If your code is using functions classified under BLAS, LAPACK, FFT or other Function Domains supported by Intel Math Kernel Library (MKL), it is recommended to use MKL library functions in your code since MKL is tuned for performance on KNL nodes. In order to use MKL libraries, load the intel-mkl/16.0.3.210 module and link with MKL libraries. Intel MKL Link Line Advisor can help to get the compiler and linker options.

Preparing PBS Job Script

The KNL nodes are accessible via the PBS "knl" queue. Jobs need to request a multiple of 64 cpus (a full KNL node). To request a single KNL node with a certain amount of memory (say 64GB), the following PBS job script would be required:

#!/bin/bash
#PBS -q knl
#PBS -l ncpus=64
#PBS -l other=hyperthread
#PBS -l mem=64GB
#PBS -l wd
... # Other PBS resource requests
 
PATH_TO_EXECUTABLE > output_file

Note the "-l other=hyperthread" option. This ensures the job runs on all hyperthreads of the KNL node, i.e. would effectively use 4 x 64 = 256 threads in this case. Without this option, the job would only use the physical thread of each core and would therefore run 64 threads only. For many applications we noticed a better performance when oversubscribing using hyperthreading.

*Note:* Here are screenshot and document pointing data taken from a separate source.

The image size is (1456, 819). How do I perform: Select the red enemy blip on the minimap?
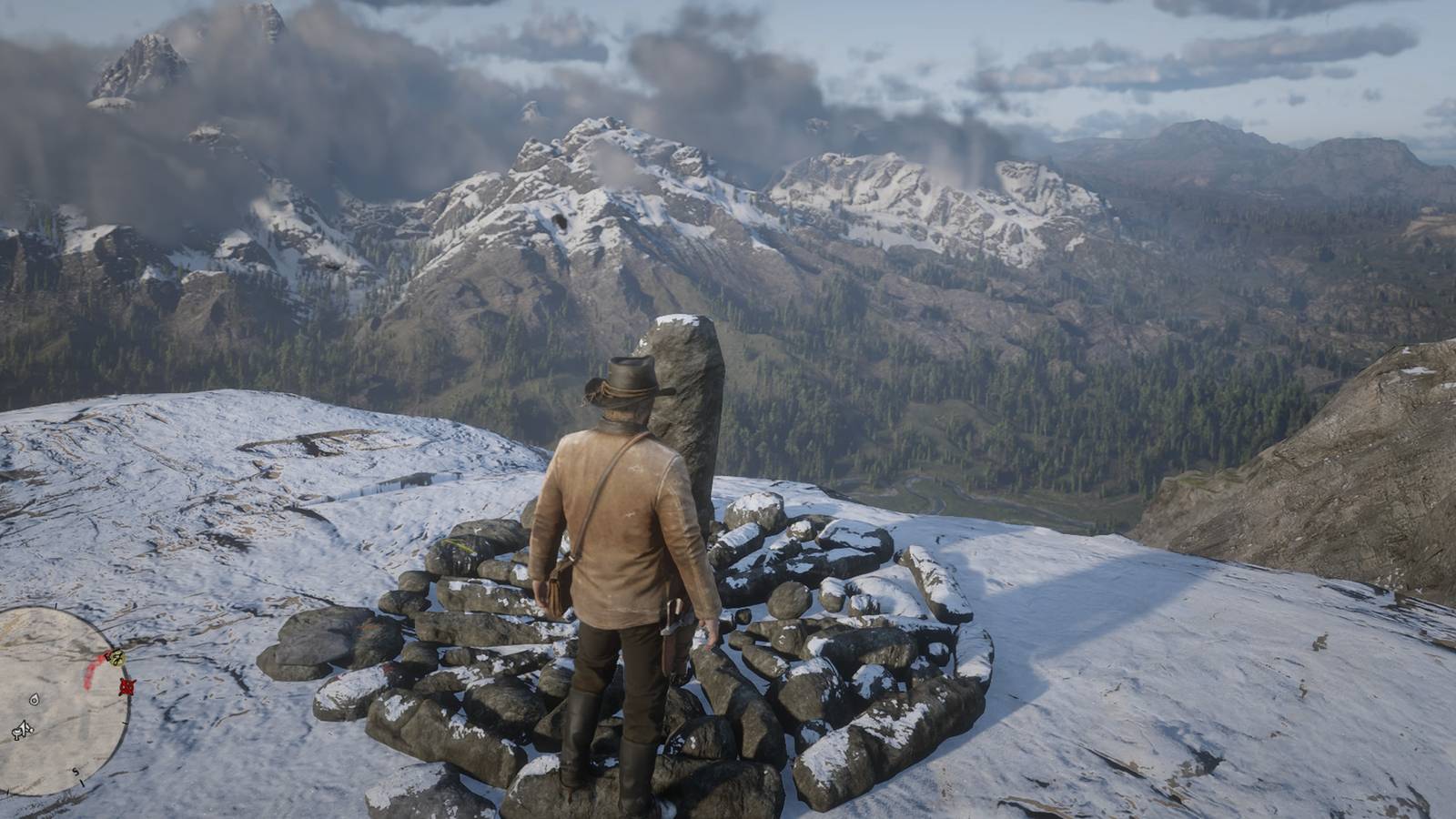click(126, 687)
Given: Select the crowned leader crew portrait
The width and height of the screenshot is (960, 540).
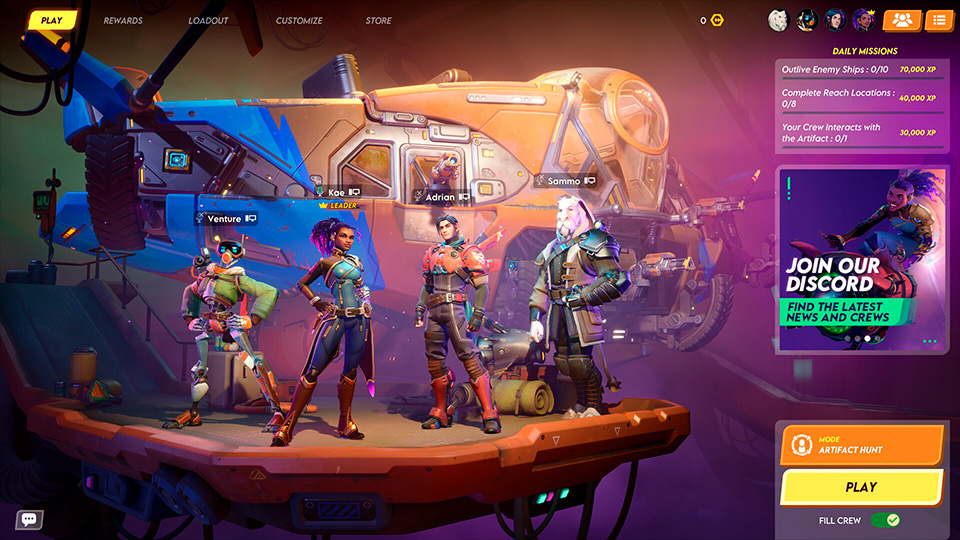Looking at the screenshot, I should [863, 20].
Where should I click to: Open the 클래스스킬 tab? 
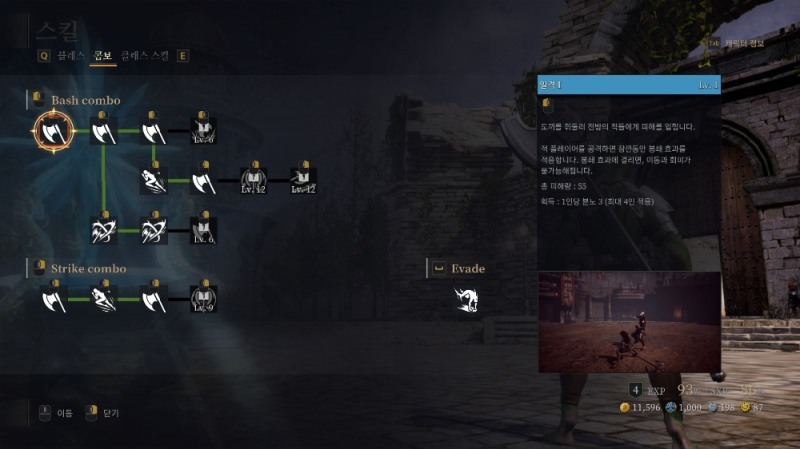(144, 56)
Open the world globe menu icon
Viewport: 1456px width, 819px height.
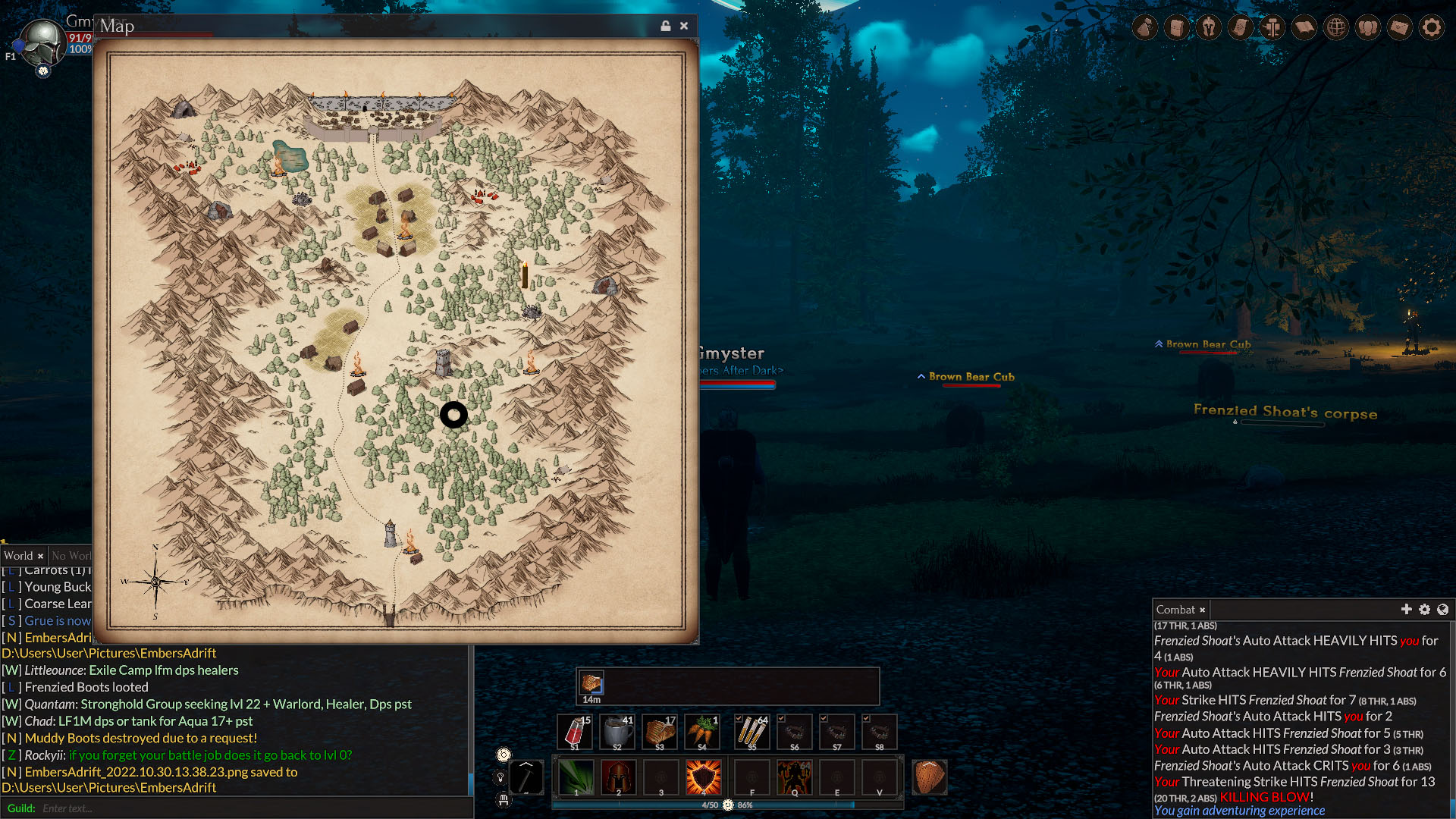1336,28
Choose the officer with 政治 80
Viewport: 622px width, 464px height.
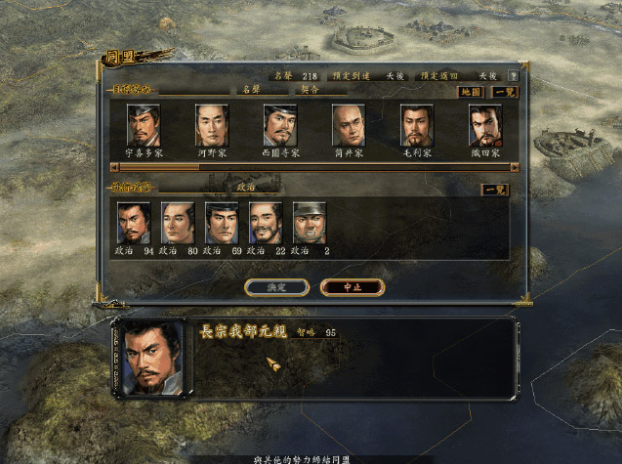177,222
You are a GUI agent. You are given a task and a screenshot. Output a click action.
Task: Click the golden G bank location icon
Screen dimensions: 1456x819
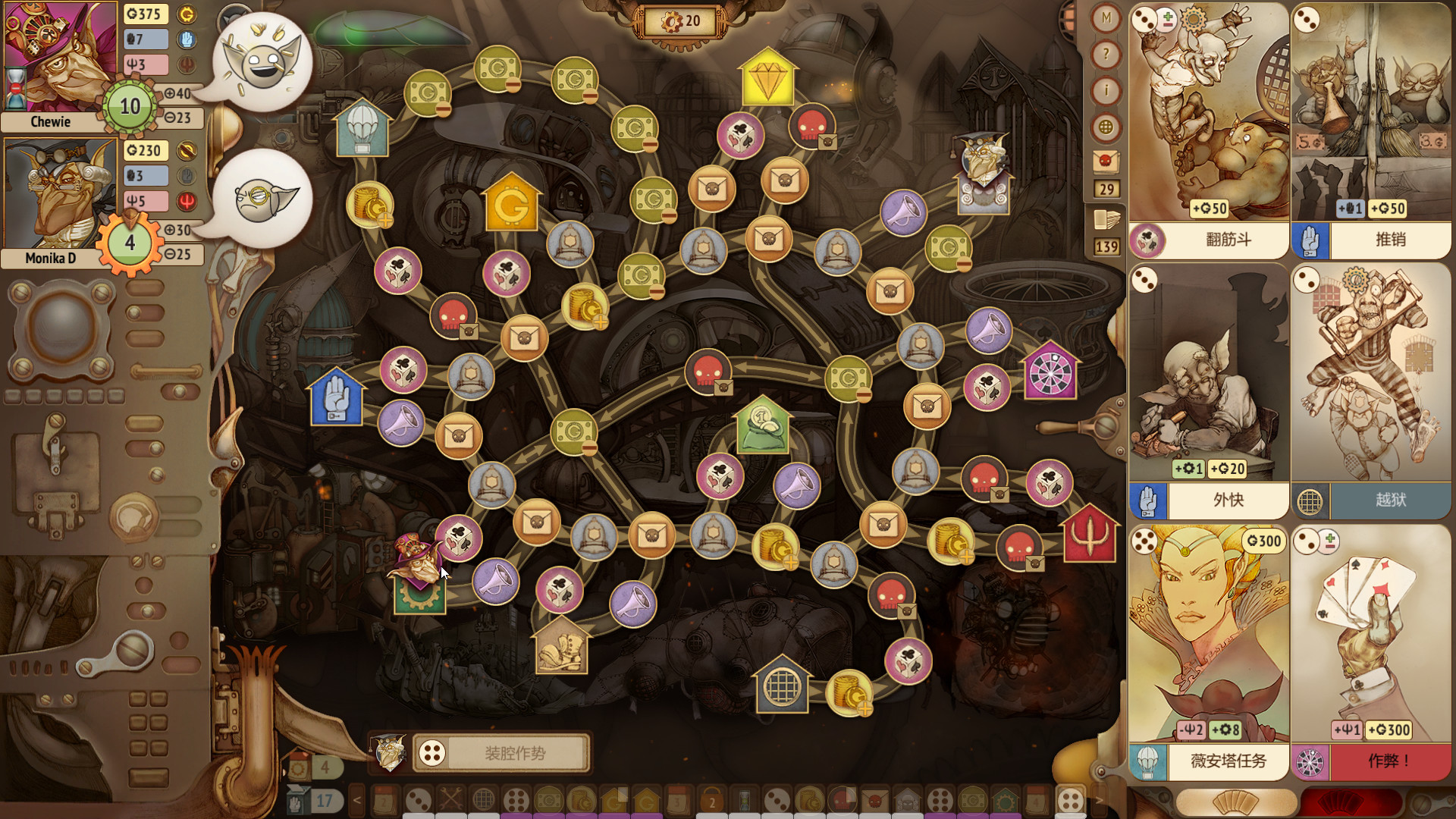513,202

In order to request more than one KNL node, specify a multiple of 64 cores. For example, if 4 nodes are required, specify "#PBS -l ncpus=256" in the above script. 

Available Software

As stated above, code running on normal Raijin compute nodes should run directly on the KNL nodes. However, for better performance a few commonly used applications have been rebuilt for these nodes. 

NAMD (2.11)

  • namd2-knl (openmpi)

          Using hyperthreading:

#PBS -l ncpus=64
#PBS -l other=hyperthread
...
module load namd/2.11
mpirun -np 256 --report-bindings --oversubscribe --map-by hwthread namd2-knl input > output
  • namd2-node-knl (openmp)

          Using hyperthreading:

#PBS -l ncpus=64
#PBS -l other=hyperthread
...
export OMP_NUM_THREADS=256
module load namd/2.11
namd2-node-knl +p 256 input > output

Quantum Espresso (5.4.0-knl)

module load espresso/5.4.0-knl
mpirun pw.x -input input > output 

VASP (5.4.1)

  • vasp_std-knl
  • vasp_gam-knl
  • vasp_ncl-knl
moduel load vasp/5.4.1
mpirun -np $PBS_NCPUS vasp_executable > vasp.out

Gromacs (5.1.3-knl)

  • gmx
  • gmx_mpi
module load gromacs/5.1.3-knl
mpirun gmx_mpi mdrun ...

Benchmark Results

        

       

NAMD: Problem size (1M atoms, STMV)

  • NAMD 2.11 + openmpi/1.10.0
  • One KNL node with openmpi + hyperthreading is 1.36x speedup compared with a Raijin compute node.

Quantum Espresso

  • Only PWSCF (Plane-Wave Self-Consistent Field) is available for now.
  • One KNL node is 1.48x speedup compared with a Raijin compute node.
  • Do not use hyperthread as it runs slower than without hyperthreading.

VASP

  • One KNL node is 3.79x speedup compared with one Raijin compute node.
  • VASP has hyper-scaling characteristic. Performance of 4 Raijin nodes (64 CPUs) with MPI is 5.75x speedup compared with 1 Raijin node. 4 Raijin nodes is 1.51x speed up compared with 1 KNL node which also has 64 CPUs, however, 4 Raijin nodes costs 4 times that of 1 KNL node (64 SUs per hour vs 16 SUs per hour).
  • The value of NCORE should also be tuned to get the best performance.
  • Do not use hyperthread as it runs slower than without hyperthreading.

Gromacs

  • One KNL node is 1.39x speedup compared with one Raijin compute node.
  • The tests were run without hypertheading.

Optimizing Code for KNL - Vectorization 

There are certain considerations to be taken into account before running legacy codes on KNL nodes. Primarily, the effective use of vector instructions is critical to achieving good performance on KNL cores. For guideline of how to get vectorization information and improve code vectorization, refer to How to Improve Code Vectorization.